** begin Passage to read **

PHP Regular Expressions Tutorial

In this video tutorial we learn the basics of PHP regular expressions. However, knowing even these regex basics will let you match most of online content. Make sure to watch next video, which will be a practical example of using regular expressions to parse out movie information from imdb.com web site.

Hey, what's going on, guys? It's Clever Techie, and in this video, we're going to learn PHP regular expressions. Okay, is this is a cheat sheet that I've created here. And, I'm going to refer to it throughout this video, and if you guys want to download a full resolution of this image, I have included a link in the description of this video, so if you'd like to download it, go ahead and do so.

Okay so, first of all, I've... Let's go to a website called regex101.com. And, this is an awesome website that I've just discovered, where you can practice regular expressions. And, regular expressions, you can think of them as basically wild cards on steroids. So, they're just patterns for matching a text. And, it's really useful if you're a web developer and if you wanna match some content on websites, you can easily do so with regular expressions as well as match in any other content at all. So for the test string, I've included this test string in the description of this video as well. And this is just a bunch of text that I found where we can use this text to practice using regular expressions on.

Overview of Regular Expression Characters

We're gonna go over some of these quantifiers, character classes, groups and ranges, meta characters, as well as flags. So we're gonna go over all this stuff and I'm gonna explain what most of these things mean. So let's go ahead and get started here. Okay, so the . matches any character. So if we simply put . here, it's gonna match all the characters on here. And if I put *, it's gonna match all the thing together. So basically what the * is is just zero or more. So, in this case, if we put any character followed by the zero or more, this is something that matches basically all the content.

Wild Cards

So if you have a website or any other content, placing a .* will match anything. And you've probably seen something like this, which is a wild card, .* followed by that txt. For example, if I open up a notepad here and I go to File, Open, you're gonna see down here in the text documents, this is the exactly, the exact regular expression that's down here, which is a *., followed by the txt, which means it's gonna match all the files with extension .txt. And there's another one down here, which basically says match any extension and all, and the * is exactly what that means, match anything. All right, so that's how you match anything.

Lazy vs Greedy Quantifiers

Okay, so + just means one or more so that has to be something be matched, whereas a *, it can match nothing or more. Then the question mark ? is when things get a little interesting. Okay, so let explain the difference between the two. So if I wanted to match these strong tags, for example, if you have content on website, and for some reason, you wanna match all the HTML tags, here is what you might do. You might wanna do this, right? So this is what is called, this is called greedy quantifier, because what it will do here is it'll start with a little opening < here, and then what you're doing is basically you're expecting to match all the content and then basically you're trying to match this strong tag here. But, instead, this thing is greedy, so it's gonna go ahead and match all the thing until it sees the ending > here. And that's why it's called greedy, because it'll match, it'll consume all the content in between this < and this > here. And if you wanted to make it lazy, you'll simply put a ? here. So now you can see that it's matching the HTML tags like we wanted them to. And it's also doing that here. So that's the difference between greedy and lazy matching, or greedy and lazy quantifier. And that's what the ? does. And usually I always use .* followed by ?, to make it non-greedy. But there are cases where you do wanna use the greedy one as well.

** end Passage to read **
** begin Provided material **

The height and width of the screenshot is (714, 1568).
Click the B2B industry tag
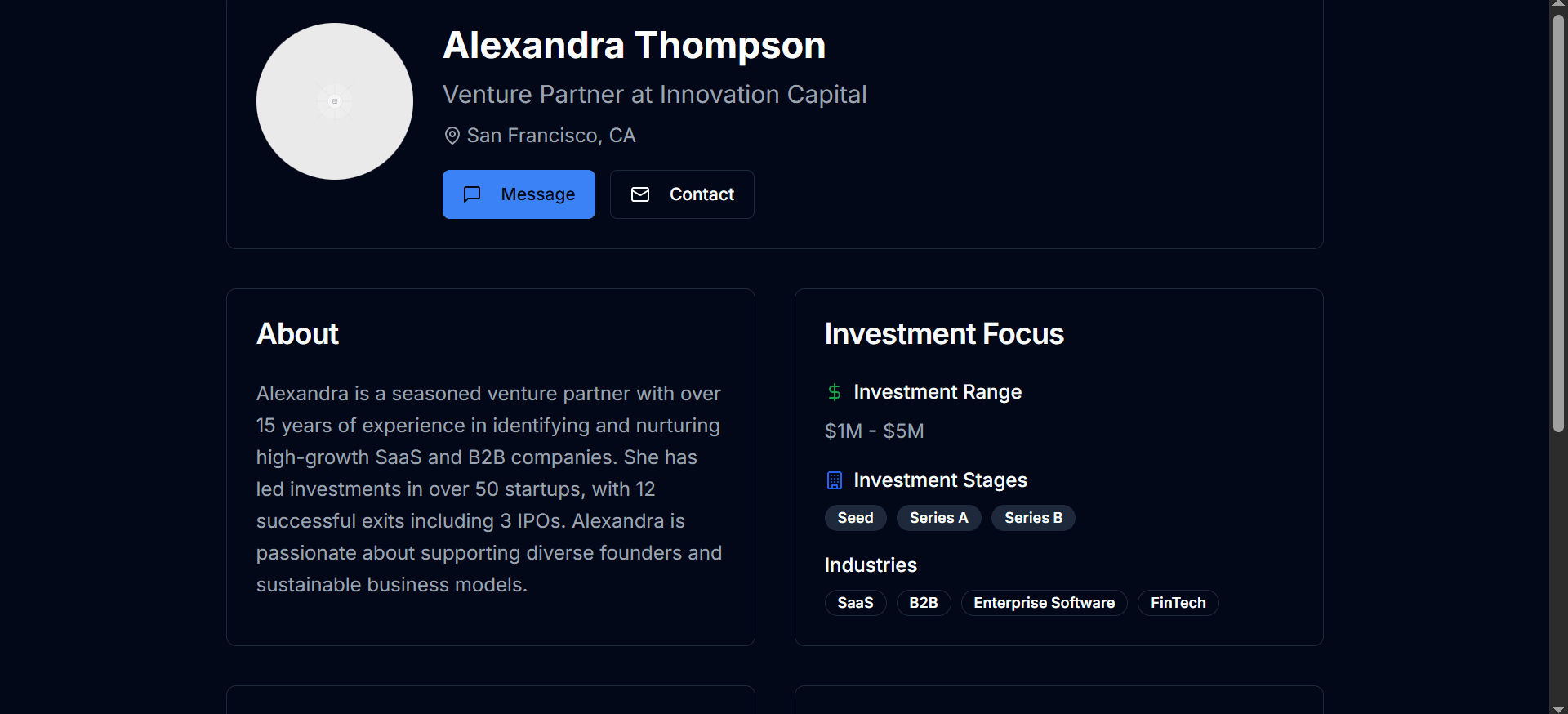click(x=923, y=603)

** end Provided material **

→ Written tasks:
- 1) Repeat word for word the part of the PHP regular expressions tutorial that begins at the words "In this video tutorial" and ends after "ahead and do so.".
- 2) Carry on the PHP regular expressions tutorial from its final sentence.
The material has nothing to do with this work.

→ Set of answers:
- 1)
In this video tutorial we learn the basics of PHP regular expressions. However, knowing even these regex basics will let you match most of online content. Make sure to watch next video, which will be a practical example of using regular expressions to parse out movie information from imdb.com web site.

Hey, what's going on, guys? It's Clever Techie, and in this video, we're going to learn PHP regular expressions. Okay, is this is a cheat sheet that I've created here. And, I'm going to refer to it throughout this video, and if you guys want to download a full resolution of this image, I have included a link in the description of this video, so if you'd like to download it, go ahead and do so.

- 2)
Matching Digits

Okay, let's go ahead and continue here. Putting a number inside the curly brackets { }, will mean match it exactly this many times. And if you put a number followed by the comma, you can say X or more times. And then you can also have between X and Y, which is X,Y. So you can say, one, two, comma five, and that will match any digit between one and five. So just to give you an example here. Let's go back here and, okay, so if I wanted to match digit which is basically a three digit number. So here I put a digit. So the \d matches a digit, if we back here under character class, you'll set that for \ digit, is a digit character. And I follow that with the {3}, which matches exactly... Which matches the number or whatever exactly this many times. So this'll match any three-digit character. And this is exactly what it's doing here, it's matching all the three-digit characters.

Now if you notice down here, or on the right, you have Regex options, and the Global one is turned on. So the Global one will basically match all the matches on our string. So if I just removed it, if I remove it, it's only gonna match the first one, but we do wanna match all of them, so we're gonna turn the global one one. And if you see here under Flags, I've also included the g, which is my fire, or you can call it the flag, which will match all the matches that are found. And it'll keep going until it matches all of them. All right, so this is how we match digit. And if we wanted a number between, for example, 1 and 3, you can also do that, it'll match all the numbers between 1 and 3. And that's how we do that. Or we can say, 1 or more, that will match all the numbers, because they're all start with 1. And if we did something like this, 5 or more, it'll match all the numbers from 5 or more. And this counts as a one number here, because, well, because it's not separated by the space or anything like that. Okay, let's move on here.

Matching White Space Characters

White space characters, we just use \s, and that'll match all the white space characters here. And it's matching them right now. Then all the non-white space characters, which is a capital S, is all the characters except the white space. And then all the digit characters, which we've already done, that'll be \d, all the non-digit characters are matched with a capital D. And then there's word and and non-word. This is the word, and the word will also match numbers as well, but it will not match special characters and spaces. So keep that in mind. And then all the reverse of that is a non-word character, which is all the special characters and spaces.

Groups, Ranges and the "Or Alternator"

Okay, so if we had something like this here, a or b, a|b, so it just means or. So as you can see it's matching b and a, or a and b, a or b, and it's matching all of them here. Okay, that's cool, that's exactly what we wanted. Okay, if we do a, b, or c, they'll match all the a, b, and c. So you can use that as if you wanted to match, for example, Hello or World, you can do so, it'll match Hello and World. You can match the whole words as well, as well as just characters, okay? That makes sense. Next one is match single character that is a or b or c.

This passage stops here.